Data provided
##########
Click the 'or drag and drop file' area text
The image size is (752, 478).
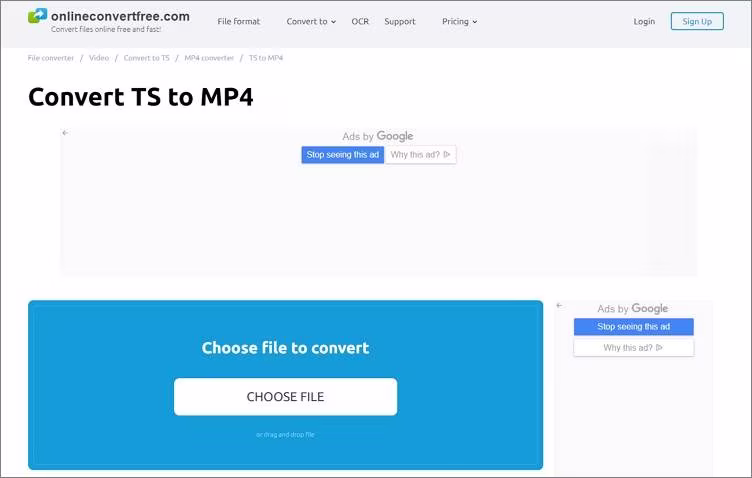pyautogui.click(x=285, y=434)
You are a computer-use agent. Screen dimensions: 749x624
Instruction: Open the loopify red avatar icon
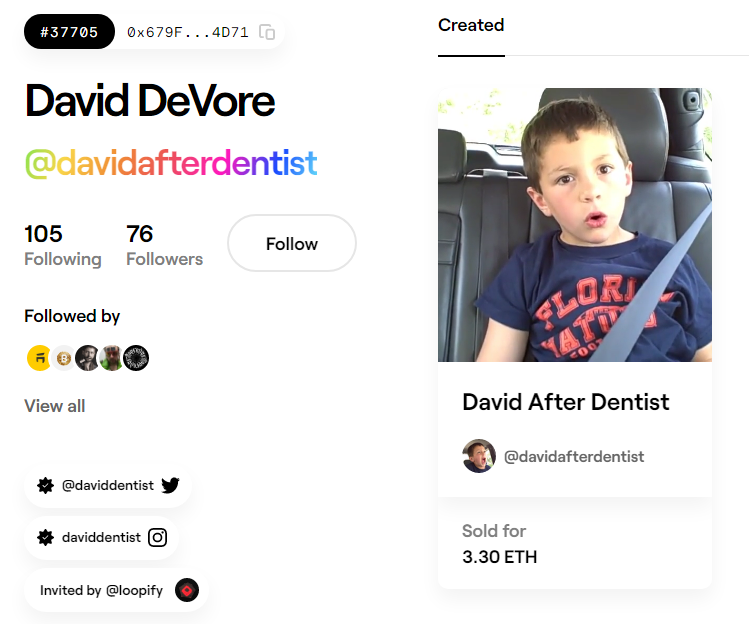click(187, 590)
##########
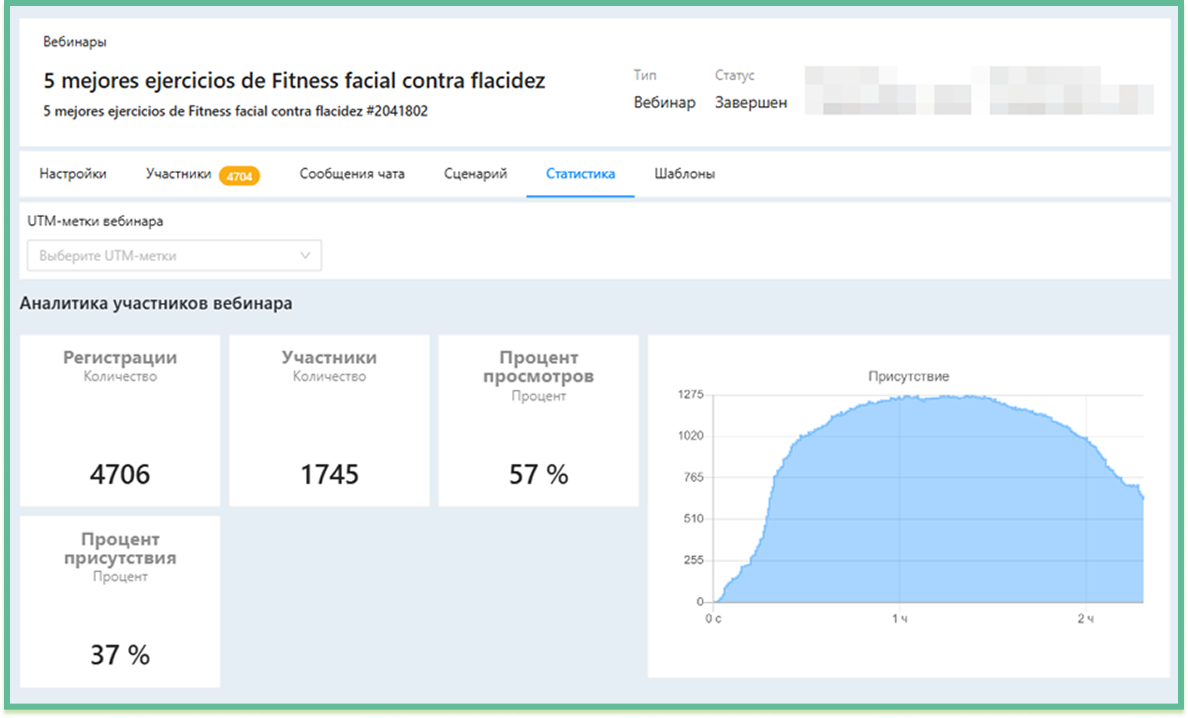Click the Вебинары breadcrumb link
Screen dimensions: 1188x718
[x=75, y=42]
##########
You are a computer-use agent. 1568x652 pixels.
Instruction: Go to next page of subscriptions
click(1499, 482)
##########
Brief
Search the records above for "computer" and copy every line that has it.

Finished task
You are a computer-use agent. Screen dimensions: 749x624
You are a computer-use agent. 1568x652 pixels.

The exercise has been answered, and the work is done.